Sahadaki hakemin cebinde iki ayrı renk kart var.

Sarı ve kırmızı…

VAR odasındaki hakemin ise üç ayrı renkte bayrağı var.

Oyunun bir pozisyonundaki her futbolcunun iskeletinden gelen 29 referans ve 36 bin 300 datayı değerlendiren sistemin ana ekranı, VAR hakimine üç farklı bilgi veriyor:

(*) Yeşil bayrak: Yakın pozisyon ama ofsayt değil.

(*) Turuncu bayrak: Yakın pozisyon ama ofsayt.

(*) Mavi bayrak: Ofsayt var ama topla buluşma yok.

VAR konuşmalarının yayınlanması gündeme geliyor

Toplantı sırasında öğrendiğimiz önemli bir şey de şu:

Maç sırasında saha hakeminin VAR hakemleri ile konuşmasının yayınlanması gündemdi.

İspanyol La Liga’da bunun uygulanmasına başlanmış.

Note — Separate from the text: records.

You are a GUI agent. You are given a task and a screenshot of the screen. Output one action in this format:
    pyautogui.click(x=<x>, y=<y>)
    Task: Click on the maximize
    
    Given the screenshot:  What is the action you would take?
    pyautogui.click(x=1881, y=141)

Her maç günün sonunda Federasyon, VAR hakemleri ile konuşmaları yayınlıyor.

İtalya liginde ise hafta sonunda toptan yayınlanıyormuş.

Bu konu hakemlere sorulmuş ve onlardan “Bizim için sakınca yok” cevabı gelmiş.


Eski hakem Fırat Aydınus

Ancak davetliler arasında bulunan eski hakem Fırat Aydınus, “Bunun hakemle VAR hakemleri arasındaki konuşmanın normalliğini olumsuz etkileyebileceğini” söyledi.

Başka bazı davetliler ise tam aksine bunların yayınlanmasının hakemlerle VAR hakemleri arasındaki konuşmaların seviyesini yükselteceği kanaatindeydi.

Bense bu konuşmaların maç sonrası tartışmalara eğlence boyutu getireceği, ekran başında kendini VAR sisteminden daha uzman sanan spor yorumcularına da çeki düzen getireceği görüşündeyim.

“Kabul edelim ki futbol bir hatalar oyunu”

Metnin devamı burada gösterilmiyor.